Permutation Tests (Part 2)

Stanford University, Spring 2016, STATS 205

Exchangeablility

The idea is that before we observe 20 flips of a coin
and if we think of 17 heads and 3 tails as a possible outcome
then exchangeablility means that we don't think of the positions that the 3 heads can occupy as being special

Exchangeablility

An infinite sequence $X_1,\dots,X_n,\dots$ of random variables is said to be exchangeable if for all $n = 2,3,\dots$, \[X_1,\dots,X_n \overset{d}{=} X_{\pi(1)},\dots,X_{\pi(n)} \text{ for all } \pi \in S(n)\] where $S(n)$ is the group of permutations of $\{1,\dots,n\}$
For example, for a binary sequence, we may have: \[p(1,1,0,0,0,1,1,0) = p(1,0,1,0,1,0,0,1)\]
If $X_1,\dots,X_n,\dots$ are independent and identically distributed, they are exchangeable, but not conversely

Polya's Urn

Consider an urn with $b$ black balls and $w$ white balls
Draw a ball at random and note its colour
Replace the ball together with $a$ balls of the same colour
Repeat the procedure ad infinitum
Let $X_i =1$ if the $i$th draw yields a black ball and $X_i = 0$ otherwise
The sequence $X_1,\dots,X_n,\dots$ is exchangeable: \[ \begin{align} p(1,1,0,1) & = \frac{b}{b+w} \frac{b+a}{b+w+a} \frac{w}{b+w+2a} \frac{b+2a}{b+w+3a} \\ & = \frac{b}{b+w} \frac{w}{b+w+a} \frac{b+a}{b+w+2a} \frac{b+2a}{b+w+3a} = p(1,0,1,1) \end{align} \]
$X_1,\dots,X_n,\dots$ are not independent

Exchangeability and de Finetti's Theorem

Suppose $X_1,\dots,X_n$ are conditionally i.i.d. given some unknown parameter $\theta$
Then for any permutation $\pi$ of $\{1,...,n\}$ and any set of values $(x_1,\dots,x_n)$
$X_i$'s are conditionally i.i.d. \[f(x_1,\dots,x_n) = \int f(x_1,\dots,x_n | \theta) p(\theta) d\theta = \int \left( \prod_{i=1}^n f(x_i|\theta) \right) p(\theta) d\theta\]
product does not depend on order: \[= \int \left( \prod_{i=1}^n f(x_{\pi(i)} | \theta) \right) p(\theta) d\theta = f\left( x_{\pi(i)},\dots,x_{\pi(n)} \right)\]

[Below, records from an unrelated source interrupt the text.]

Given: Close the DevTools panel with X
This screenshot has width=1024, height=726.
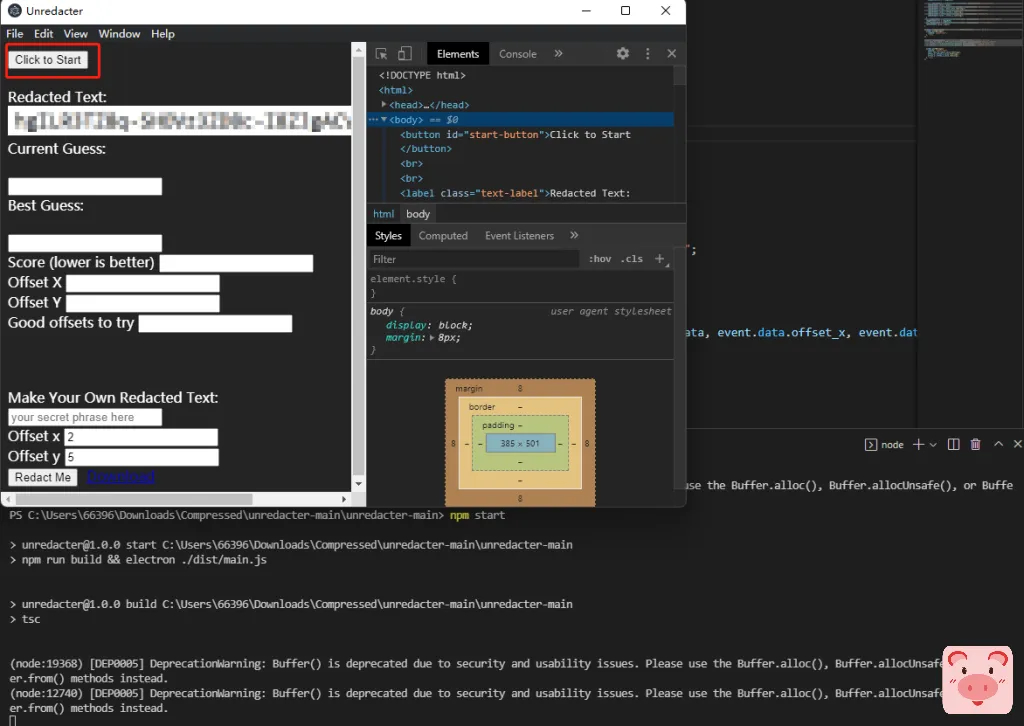Looking at the screenshot, I should [x=671, y=54].
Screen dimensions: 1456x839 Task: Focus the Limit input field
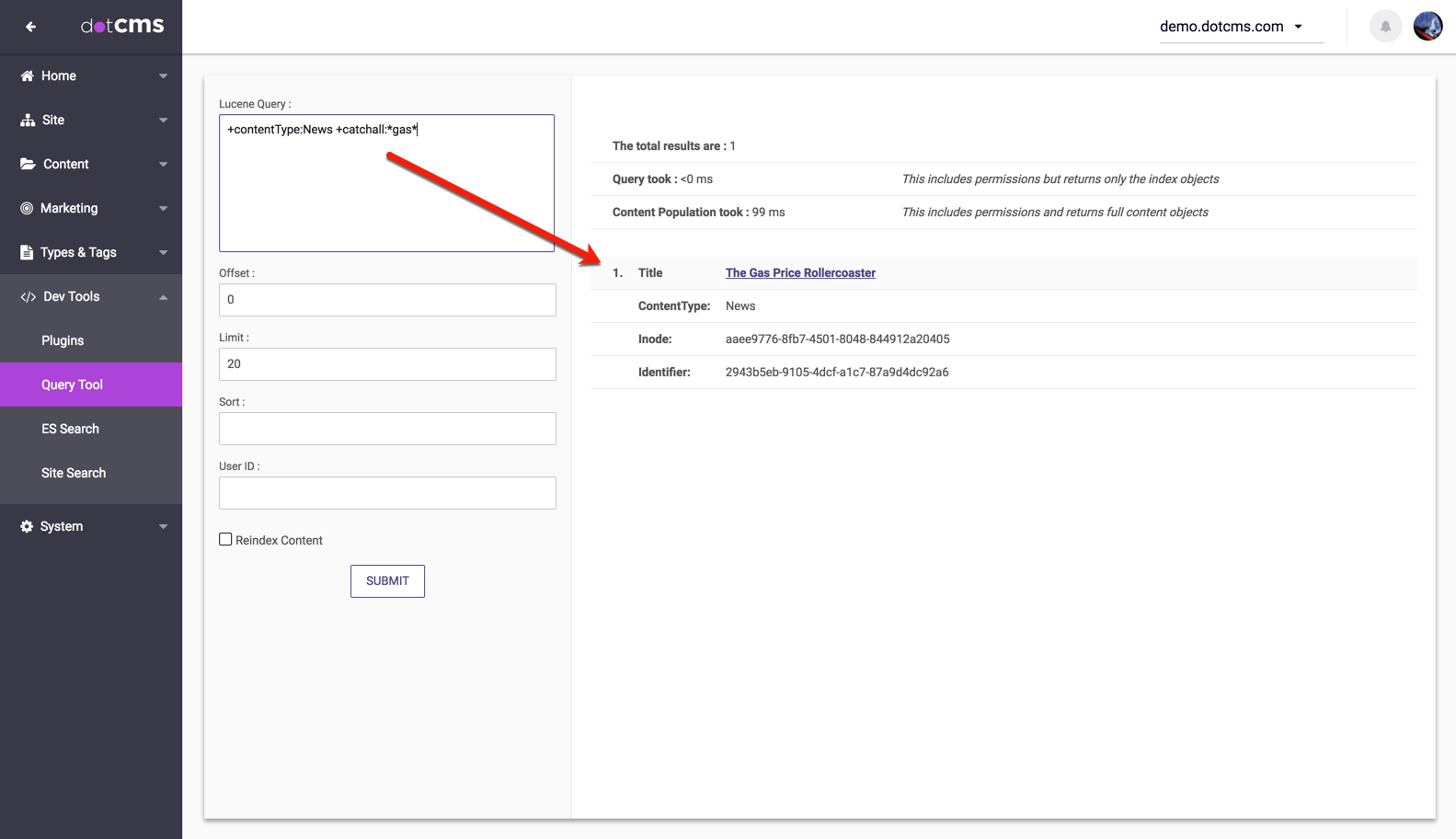387,364
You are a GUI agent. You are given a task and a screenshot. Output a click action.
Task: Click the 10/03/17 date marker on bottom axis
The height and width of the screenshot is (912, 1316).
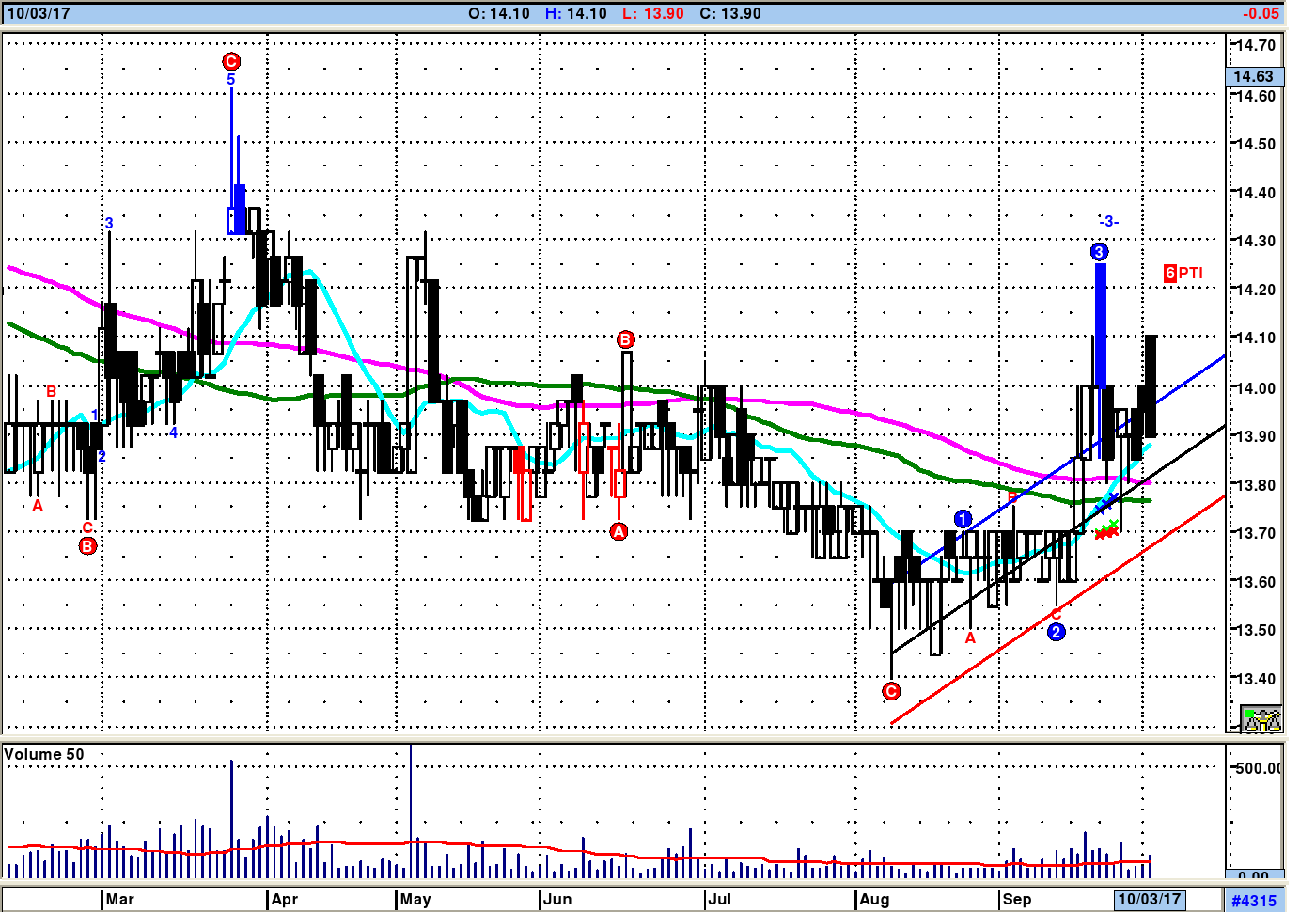(1149, 899)
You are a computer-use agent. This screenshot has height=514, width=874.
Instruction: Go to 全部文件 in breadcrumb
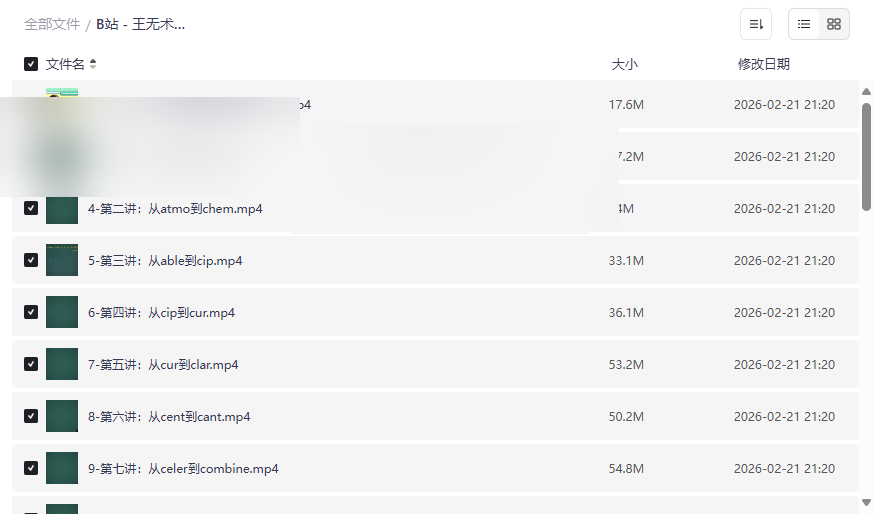point(52,24)
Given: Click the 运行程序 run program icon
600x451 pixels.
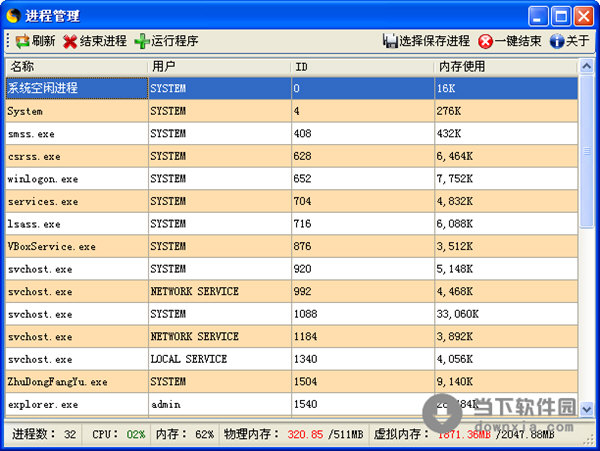Looking at the screenshot, I should 142,41.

Exchangeability and de Finetti's Theorem

This means: \[ X_1,\dots,X_n \text{ are exchangeable for all $n$ } \Leftarrow \begin{cases} X_1,\dots,X_n \, \big| \, \theta \text{ i.i.d. } \\ \theta \sim p(\theta) \end{cases} \]
In the other direction:
- de Finetti showed in 1931 that all infinite exchangeable binary sequences are i.i.d. Bernoulli with beta prior $\mathcal{B}(b/a,w/a)$ on the success parameter
- Hewitt and Savage (1955) generalized it to any infinite exchangeable sequences
- Diaconis and Freedman (1980) generalized it to finite exchangeable sequences

Example: Letter Sequences in Bible

Suppose we have text written in foreign language
We are asked whether text is meaningful or meaningless
We have very limitted partial dictionary: e.g. umbrella and rain
Can we decide using this limited dictionary whether text is meaningful?
Idea: Check whether conceputally related words appear in close proximity
If text is meaningless, we don't expect this to happen very often
If text is meaningful, we expect this to happen more often than by pure chance

Example: Letter Sequences in Bible

Write bible as two-dimensional array of letters ignoring spaces

Source: Witztum, Rips, and Rosenberg (1994)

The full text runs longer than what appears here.